__Try it__. Start at the line with "Excavators Service (1182, 672)" in the records below, stop at the line with "Hyster (1158, 872)", and return every line in that span exactly, the two end lines included.

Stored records
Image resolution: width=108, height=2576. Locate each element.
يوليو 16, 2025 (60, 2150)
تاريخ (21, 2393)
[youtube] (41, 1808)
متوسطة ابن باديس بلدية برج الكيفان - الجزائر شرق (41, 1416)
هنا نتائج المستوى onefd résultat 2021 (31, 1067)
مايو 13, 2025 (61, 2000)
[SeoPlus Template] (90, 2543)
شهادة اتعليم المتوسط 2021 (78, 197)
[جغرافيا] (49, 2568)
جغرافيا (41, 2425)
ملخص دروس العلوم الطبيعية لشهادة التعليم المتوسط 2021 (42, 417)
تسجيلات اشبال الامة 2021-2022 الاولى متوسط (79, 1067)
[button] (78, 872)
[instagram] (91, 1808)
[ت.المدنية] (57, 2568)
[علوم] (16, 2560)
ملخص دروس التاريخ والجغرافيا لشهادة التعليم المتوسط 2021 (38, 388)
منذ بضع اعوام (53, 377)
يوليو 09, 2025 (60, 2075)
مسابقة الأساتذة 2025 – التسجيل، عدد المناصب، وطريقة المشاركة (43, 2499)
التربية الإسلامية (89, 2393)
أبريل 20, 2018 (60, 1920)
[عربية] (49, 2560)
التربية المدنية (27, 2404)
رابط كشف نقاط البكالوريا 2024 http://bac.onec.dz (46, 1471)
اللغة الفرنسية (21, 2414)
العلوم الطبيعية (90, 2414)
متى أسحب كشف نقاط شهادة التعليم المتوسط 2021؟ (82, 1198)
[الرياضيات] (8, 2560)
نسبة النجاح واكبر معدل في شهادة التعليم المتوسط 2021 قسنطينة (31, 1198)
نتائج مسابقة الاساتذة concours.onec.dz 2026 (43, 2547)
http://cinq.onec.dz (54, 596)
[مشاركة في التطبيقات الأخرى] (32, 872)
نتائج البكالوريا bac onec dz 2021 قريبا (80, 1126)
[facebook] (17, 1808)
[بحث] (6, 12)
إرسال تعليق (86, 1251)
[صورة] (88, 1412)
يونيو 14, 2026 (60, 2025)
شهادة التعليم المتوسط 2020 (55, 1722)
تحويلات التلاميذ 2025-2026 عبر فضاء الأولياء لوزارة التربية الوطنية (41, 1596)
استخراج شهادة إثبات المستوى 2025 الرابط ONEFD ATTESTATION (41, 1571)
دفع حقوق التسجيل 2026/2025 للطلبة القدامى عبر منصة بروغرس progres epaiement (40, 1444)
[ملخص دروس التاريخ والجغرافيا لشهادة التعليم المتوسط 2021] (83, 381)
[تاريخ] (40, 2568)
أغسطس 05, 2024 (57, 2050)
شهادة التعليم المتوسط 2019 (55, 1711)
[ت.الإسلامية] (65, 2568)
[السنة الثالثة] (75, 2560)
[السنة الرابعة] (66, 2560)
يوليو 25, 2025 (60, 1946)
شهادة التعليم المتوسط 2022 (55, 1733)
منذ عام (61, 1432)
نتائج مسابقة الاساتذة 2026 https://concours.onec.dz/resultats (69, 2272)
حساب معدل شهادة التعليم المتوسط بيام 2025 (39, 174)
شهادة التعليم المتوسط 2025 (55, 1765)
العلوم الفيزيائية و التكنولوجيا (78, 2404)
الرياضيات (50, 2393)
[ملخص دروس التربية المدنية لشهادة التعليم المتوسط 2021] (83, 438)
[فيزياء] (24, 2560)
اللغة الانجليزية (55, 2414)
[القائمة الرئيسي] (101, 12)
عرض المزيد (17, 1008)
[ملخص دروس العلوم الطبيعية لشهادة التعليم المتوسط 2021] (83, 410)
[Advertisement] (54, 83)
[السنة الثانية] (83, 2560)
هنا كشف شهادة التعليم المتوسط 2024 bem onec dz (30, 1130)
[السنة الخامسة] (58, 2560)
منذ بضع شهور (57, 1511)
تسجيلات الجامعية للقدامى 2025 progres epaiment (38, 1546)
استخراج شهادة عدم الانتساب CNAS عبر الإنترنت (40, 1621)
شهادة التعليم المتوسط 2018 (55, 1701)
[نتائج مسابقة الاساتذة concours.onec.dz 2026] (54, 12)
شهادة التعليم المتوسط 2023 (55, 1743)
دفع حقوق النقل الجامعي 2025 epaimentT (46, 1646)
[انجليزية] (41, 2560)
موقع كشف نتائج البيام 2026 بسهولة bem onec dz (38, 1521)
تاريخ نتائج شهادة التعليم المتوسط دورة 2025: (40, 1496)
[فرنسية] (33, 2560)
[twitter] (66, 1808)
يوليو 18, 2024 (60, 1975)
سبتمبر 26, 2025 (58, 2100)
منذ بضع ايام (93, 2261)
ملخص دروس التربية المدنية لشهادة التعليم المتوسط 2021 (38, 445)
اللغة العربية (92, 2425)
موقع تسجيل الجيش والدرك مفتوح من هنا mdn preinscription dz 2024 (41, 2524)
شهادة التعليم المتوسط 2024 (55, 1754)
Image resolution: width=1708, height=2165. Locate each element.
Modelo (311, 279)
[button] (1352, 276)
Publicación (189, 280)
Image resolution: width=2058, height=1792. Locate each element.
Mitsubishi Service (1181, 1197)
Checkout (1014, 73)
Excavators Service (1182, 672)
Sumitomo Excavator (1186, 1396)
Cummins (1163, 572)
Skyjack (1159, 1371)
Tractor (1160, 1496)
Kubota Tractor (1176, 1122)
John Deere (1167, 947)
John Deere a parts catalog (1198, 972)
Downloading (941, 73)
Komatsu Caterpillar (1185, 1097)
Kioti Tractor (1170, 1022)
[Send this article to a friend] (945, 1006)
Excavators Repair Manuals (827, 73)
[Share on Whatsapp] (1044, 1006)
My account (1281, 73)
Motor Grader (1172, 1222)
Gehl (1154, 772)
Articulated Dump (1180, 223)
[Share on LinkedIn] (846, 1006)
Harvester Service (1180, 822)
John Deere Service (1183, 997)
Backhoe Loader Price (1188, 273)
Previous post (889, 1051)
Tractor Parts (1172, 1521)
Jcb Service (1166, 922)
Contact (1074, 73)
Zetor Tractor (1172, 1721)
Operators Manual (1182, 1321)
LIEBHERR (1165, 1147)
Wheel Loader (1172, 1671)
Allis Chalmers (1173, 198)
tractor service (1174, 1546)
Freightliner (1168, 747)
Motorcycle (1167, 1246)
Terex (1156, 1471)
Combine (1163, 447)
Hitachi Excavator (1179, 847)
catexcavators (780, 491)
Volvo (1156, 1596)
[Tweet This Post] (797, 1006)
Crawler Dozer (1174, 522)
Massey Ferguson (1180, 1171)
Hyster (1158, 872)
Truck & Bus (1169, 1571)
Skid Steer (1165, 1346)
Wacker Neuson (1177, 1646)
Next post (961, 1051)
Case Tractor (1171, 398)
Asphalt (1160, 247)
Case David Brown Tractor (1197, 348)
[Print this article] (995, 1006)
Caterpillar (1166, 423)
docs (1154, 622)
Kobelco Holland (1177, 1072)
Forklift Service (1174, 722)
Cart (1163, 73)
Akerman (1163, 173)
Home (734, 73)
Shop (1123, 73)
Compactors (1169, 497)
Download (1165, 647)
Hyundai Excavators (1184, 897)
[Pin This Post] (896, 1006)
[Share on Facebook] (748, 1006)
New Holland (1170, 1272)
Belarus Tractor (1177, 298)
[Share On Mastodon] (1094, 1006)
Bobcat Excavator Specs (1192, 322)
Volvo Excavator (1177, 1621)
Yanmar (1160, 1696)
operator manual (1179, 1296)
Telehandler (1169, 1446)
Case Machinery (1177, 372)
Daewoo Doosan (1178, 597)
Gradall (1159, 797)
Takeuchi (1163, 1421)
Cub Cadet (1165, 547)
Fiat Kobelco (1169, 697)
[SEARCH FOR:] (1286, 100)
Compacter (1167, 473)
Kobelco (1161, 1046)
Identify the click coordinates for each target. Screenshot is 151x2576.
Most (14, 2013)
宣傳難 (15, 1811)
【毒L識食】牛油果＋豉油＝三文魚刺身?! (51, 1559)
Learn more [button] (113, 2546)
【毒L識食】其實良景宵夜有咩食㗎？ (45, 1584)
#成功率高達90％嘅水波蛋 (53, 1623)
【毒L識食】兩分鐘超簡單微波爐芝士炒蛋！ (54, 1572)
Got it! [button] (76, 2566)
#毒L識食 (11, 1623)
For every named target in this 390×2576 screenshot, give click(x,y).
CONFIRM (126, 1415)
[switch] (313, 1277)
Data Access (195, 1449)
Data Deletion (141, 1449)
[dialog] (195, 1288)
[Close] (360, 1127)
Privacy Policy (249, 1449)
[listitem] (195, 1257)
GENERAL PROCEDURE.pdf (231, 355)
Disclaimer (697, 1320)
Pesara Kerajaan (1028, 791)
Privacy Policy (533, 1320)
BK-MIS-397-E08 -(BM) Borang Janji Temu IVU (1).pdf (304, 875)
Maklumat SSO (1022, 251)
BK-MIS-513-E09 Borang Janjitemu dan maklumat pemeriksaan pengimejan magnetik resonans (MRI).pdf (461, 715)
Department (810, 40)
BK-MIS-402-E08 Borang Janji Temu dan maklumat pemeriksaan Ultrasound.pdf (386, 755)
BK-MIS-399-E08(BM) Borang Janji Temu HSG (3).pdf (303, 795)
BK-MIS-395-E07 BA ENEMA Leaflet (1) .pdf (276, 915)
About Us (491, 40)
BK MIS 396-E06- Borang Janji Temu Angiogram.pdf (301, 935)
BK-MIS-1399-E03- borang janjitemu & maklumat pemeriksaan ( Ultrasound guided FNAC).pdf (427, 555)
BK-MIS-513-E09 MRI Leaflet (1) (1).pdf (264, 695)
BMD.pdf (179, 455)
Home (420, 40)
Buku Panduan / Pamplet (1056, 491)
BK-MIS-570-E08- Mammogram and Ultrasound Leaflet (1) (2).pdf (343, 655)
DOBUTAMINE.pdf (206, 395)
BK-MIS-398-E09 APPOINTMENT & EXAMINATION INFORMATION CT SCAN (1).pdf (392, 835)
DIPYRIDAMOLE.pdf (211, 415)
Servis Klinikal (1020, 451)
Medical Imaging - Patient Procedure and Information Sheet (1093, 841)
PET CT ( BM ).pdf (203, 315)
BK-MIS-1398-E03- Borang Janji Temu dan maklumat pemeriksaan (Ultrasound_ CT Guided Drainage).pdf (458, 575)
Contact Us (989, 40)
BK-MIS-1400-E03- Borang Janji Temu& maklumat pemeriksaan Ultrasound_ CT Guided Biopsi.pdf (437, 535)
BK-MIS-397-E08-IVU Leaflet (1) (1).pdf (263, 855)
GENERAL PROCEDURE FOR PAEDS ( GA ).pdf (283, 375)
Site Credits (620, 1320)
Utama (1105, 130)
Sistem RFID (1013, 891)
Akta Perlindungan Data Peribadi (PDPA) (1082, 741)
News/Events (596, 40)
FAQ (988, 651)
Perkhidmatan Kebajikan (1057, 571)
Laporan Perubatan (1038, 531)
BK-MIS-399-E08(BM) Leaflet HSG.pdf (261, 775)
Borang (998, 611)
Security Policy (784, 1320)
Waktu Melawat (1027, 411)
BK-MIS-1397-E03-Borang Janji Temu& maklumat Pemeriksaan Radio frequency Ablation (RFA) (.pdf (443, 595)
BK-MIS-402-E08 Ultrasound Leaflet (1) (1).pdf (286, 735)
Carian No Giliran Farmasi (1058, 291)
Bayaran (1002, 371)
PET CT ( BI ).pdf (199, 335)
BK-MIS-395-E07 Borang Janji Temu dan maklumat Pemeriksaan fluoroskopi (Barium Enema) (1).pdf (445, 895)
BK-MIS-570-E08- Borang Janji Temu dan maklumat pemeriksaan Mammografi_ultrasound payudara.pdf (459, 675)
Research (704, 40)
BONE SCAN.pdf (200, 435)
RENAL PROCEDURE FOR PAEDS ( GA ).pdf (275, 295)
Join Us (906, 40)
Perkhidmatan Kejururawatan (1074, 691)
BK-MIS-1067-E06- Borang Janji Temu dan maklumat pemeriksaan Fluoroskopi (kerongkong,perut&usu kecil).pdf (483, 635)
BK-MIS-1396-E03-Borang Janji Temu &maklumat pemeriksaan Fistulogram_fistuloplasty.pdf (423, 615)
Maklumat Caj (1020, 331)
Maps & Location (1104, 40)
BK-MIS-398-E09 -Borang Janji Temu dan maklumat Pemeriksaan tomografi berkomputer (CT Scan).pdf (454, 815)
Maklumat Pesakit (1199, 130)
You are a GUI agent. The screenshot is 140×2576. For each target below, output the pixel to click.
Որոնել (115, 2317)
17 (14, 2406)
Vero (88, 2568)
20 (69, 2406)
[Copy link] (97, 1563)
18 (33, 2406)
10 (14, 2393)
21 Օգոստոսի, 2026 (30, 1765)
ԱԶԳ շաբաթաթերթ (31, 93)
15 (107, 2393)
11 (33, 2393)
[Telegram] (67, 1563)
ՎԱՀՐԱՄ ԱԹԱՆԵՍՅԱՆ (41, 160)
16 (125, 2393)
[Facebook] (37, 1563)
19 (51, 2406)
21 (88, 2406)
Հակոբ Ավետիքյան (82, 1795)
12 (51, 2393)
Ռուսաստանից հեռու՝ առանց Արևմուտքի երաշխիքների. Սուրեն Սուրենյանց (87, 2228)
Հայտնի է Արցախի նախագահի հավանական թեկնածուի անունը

__Answer box__.
Excavators Service (1182, 672)
Sumitomo Excavator (1186, 1396)
Cummins (1163, 572)
Skyjack (1159, 1371)
Tractor (1160, 1496)
Kubota Tractor (1176, 1122)
John Deere (1167, 947)
John Deere a parts catalog (1198, 972)
Downloading (941, 73)
Komatsu Caterpillar (1185, 1097)
Kioti Tractor (1170, 1022)
[Send this article to a friend] (945, 1006)
Excavators Repair Manuals (827, 73)
[Share on Whatsapp] (1044, 1006)
My account (1281, 73)
Motor Grader (1172, 1222)
Gehl (1154, 772)
Articulated Dump (1180, 223)
[Share on LinkedIn] (846, 1006)
Harvester Service (1180, 822)
John Deere Service (1183, 997)
Backhoe Loader Price (1188, 273)
Previous post (889, 1051)
Tractor Parts (1172, 1521)
Jcb Service (1166, 922)
Contact (1074, 73)
Zetor Tractor (1172, 1721)
Operators Manual (1182, 1321)
LIEBHERR (1165, 1147)
Wheel Loader (1172, 1671)
Allis Chalmers (1173, 198)
tractor service (1174, 1546)
Freightliner (1168, 747)
Motorcycle (1167, 1246)
Terex (1156, 1471)
Combine (1163, 447)
Hitachi Excavator (1179, 847)
catexcavators (780, 491)
Volvo (1156, 1596)
[Tweet This Post] (797, 1006)
Crawler Dozer (1174, 522)
Massey Ferguson (1180, 1171)
Hyster (1158, 872)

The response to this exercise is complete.